2.5 INSTITUIÇÕES E AMBIENTE INSTITUCIONAL

Para Douglass North, “A história importa, importa não só porque podemos aprender com o passado, mas também porque o presente e o futuro estão relacionados com o passado por meio da continuidade das instituições de uma sociedade” (NORTH, 2018, p. 9). Para esse autor, as instituições são vistas como as regras que pautam o comportamento da sociedade, e seu surgimento está relacionado à presença da incerteza e à superação dos custos de transação. Essas instituições podem ser formais ou informais. As formais são as leis e constituições formalizadas e escritas, em geral impostas pelo Estado ou por outro agente com poder de coerção, e as informais são as normas ou códigos de conduta, formados em geral no âmbito da própria sociedade. Para Gala (2003), embora o nível de abstração do conceito de instituição seja alto, North o reduz, aplicando-o de forma específica na economia, notadamente na intermediação de interações econômicas entre os agentes.

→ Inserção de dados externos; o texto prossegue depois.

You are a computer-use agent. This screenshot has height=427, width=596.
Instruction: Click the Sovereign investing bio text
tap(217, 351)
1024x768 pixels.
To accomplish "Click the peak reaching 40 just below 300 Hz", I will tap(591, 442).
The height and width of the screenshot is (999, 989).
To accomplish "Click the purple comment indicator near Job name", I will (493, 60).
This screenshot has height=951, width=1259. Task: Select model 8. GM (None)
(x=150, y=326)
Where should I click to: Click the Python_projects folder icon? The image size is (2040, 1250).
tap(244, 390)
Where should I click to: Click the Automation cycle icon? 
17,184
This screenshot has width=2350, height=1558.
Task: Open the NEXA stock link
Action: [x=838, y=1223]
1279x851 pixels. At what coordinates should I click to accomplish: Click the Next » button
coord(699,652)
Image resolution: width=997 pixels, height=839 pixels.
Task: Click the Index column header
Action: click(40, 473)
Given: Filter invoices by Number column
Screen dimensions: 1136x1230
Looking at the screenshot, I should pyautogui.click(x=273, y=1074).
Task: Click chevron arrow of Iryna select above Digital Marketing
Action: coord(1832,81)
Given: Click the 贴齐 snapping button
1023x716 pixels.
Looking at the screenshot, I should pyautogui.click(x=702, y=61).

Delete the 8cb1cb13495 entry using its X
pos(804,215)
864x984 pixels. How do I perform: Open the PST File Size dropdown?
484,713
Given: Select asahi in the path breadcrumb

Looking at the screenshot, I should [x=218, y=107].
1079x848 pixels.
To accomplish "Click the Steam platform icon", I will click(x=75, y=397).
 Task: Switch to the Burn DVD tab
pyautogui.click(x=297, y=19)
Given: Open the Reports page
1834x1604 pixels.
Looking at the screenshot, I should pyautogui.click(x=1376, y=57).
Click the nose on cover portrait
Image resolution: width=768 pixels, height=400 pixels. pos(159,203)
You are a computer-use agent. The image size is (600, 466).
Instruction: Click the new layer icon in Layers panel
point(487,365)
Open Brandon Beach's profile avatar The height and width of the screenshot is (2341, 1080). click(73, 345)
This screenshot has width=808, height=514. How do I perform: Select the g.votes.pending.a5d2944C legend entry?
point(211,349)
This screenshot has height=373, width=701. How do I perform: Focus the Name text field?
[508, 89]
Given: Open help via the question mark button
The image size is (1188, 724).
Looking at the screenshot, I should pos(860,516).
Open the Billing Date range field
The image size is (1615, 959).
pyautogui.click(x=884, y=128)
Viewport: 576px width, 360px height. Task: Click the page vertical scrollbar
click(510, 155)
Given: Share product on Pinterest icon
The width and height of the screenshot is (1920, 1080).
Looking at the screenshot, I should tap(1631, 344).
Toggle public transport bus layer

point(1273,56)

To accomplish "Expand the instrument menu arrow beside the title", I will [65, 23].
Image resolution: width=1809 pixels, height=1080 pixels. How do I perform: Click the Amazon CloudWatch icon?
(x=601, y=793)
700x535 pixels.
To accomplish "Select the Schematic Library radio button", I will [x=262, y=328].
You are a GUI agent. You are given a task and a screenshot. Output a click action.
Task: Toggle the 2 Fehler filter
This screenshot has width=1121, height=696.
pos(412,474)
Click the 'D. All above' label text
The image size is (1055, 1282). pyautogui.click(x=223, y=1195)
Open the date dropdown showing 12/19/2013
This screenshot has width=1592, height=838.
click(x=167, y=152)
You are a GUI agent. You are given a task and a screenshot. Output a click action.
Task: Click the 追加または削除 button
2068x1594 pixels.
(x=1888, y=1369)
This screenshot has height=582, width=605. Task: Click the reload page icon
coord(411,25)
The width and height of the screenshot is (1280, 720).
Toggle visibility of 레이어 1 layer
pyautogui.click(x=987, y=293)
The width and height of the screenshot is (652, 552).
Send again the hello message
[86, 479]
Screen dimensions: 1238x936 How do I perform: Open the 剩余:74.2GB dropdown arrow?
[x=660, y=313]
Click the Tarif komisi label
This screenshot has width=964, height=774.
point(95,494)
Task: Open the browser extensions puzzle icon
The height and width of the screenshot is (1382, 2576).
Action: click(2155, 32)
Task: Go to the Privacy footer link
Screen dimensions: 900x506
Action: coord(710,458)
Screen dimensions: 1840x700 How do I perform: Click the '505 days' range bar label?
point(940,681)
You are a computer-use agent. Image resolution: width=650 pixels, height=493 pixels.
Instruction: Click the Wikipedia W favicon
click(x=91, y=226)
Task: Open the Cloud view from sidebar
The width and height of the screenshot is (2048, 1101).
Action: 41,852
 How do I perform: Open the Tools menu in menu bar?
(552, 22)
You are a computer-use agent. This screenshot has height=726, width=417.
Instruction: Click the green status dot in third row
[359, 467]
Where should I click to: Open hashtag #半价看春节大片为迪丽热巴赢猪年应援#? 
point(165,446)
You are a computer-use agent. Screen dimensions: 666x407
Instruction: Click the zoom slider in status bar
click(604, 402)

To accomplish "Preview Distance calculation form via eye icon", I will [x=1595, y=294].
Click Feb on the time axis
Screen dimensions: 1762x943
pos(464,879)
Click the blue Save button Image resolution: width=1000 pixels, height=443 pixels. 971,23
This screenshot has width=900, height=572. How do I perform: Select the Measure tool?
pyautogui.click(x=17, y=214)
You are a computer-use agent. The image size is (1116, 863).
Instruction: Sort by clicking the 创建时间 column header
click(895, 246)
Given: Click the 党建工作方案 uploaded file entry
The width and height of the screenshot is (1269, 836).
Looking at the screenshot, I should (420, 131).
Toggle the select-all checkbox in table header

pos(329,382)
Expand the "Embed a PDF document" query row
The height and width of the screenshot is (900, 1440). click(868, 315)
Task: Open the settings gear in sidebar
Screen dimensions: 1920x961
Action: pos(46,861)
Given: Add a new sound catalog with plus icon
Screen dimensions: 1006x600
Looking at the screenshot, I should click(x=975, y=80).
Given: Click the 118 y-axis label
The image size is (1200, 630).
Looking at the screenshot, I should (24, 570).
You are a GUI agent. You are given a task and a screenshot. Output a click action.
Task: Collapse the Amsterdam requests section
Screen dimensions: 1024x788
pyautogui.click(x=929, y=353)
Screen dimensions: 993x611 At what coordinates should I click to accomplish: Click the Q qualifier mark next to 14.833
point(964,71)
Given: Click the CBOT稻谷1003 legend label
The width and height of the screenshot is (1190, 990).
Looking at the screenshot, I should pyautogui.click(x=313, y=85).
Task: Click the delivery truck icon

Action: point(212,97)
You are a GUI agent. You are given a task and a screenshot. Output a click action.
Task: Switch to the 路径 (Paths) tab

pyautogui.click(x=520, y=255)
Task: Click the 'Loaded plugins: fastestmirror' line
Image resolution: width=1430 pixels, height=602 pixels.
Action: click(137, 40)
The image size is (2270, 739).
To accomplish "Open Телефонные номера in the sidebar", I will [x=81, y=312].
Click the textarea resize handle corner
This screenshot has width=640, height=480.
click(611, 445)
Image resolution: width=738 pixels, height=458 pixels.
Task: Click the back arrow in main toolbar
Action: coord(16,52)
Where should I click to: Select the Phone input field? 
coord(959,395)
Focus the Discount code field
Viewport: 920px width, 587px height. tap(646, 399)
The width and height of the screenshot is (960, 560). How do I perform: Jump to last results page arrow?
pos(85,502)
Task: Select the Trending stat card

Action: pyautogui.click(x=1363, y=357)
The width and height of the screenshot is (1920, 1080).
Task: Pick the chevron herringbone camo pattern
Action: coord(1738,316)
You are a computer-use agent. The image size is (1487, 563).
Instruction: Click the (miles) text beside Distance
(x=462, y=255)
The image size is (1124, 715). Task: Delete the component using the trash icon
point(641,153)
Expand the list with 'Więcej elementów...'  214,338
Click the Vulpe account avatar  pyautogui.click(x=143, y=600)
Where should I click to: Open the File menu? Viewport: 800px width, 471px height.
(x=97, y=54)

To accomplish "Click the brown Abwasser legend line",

Nessa perspectiva, pode-se fazer a leitura de que as instituições representam uma restrição para os agentes no curso de suas transações econômicas. Entretanto, embora a palavra restrição, como substantivo, esteja relacionada à condição restritiva, com sentido de imposição de limite ou condicionante, as instituições podem ter papeis adicionais, não só coercitivos. Um exemplo disso seriam as políticas públicas, em que o normativo previsto pode ser construtivo, além de restritivo. No caso da agricultura familiar, as regras que se referem ao Programa Nacional de Fortalecimento da Agricultura Familiar trazem diversos benefícios para o segmento, embora existam exigências específicas para a participação ou sanções em caso de violação das normas.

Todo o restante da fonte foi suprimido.